* **YOUR TASK**:
Reproduce every record verbatim but drop the pictures.

####################

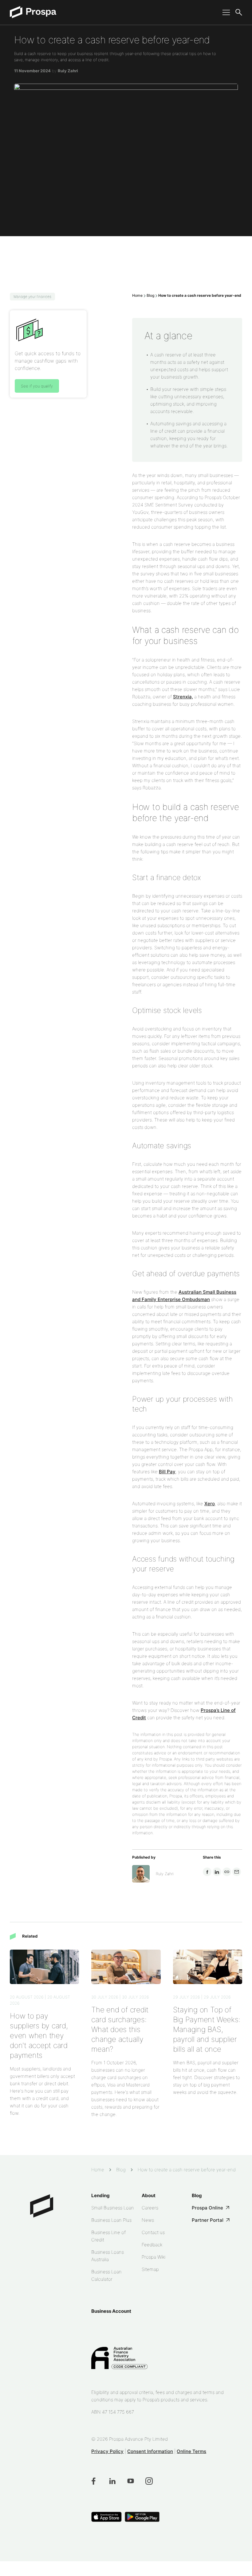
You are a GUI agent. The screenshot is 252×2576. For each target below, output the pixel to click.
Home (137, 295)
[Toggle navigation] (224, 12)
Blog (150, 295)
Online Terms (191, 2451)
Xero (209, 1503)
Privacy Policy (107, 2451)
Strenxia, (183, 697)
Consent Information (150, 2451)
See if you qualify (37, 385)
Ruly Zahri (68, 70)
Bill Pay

####################

* **YOUR SOLUTION**:
You are a GUI agent. The screenshot is 252×2576. For each target below, output the pixel to click.
Home (137, 295)
[Toggle navigation] (224, 12)
Blog (150, 295)
Online Terms (191, 2451)
Xero (209, 1503)
Privacy Policy (107, 2451)
Strenxia, (183, 697)
Consent Information (150, 2451)
See if you qualify (37, 385)
Ruly Zahri (68, 70)
Bill Pay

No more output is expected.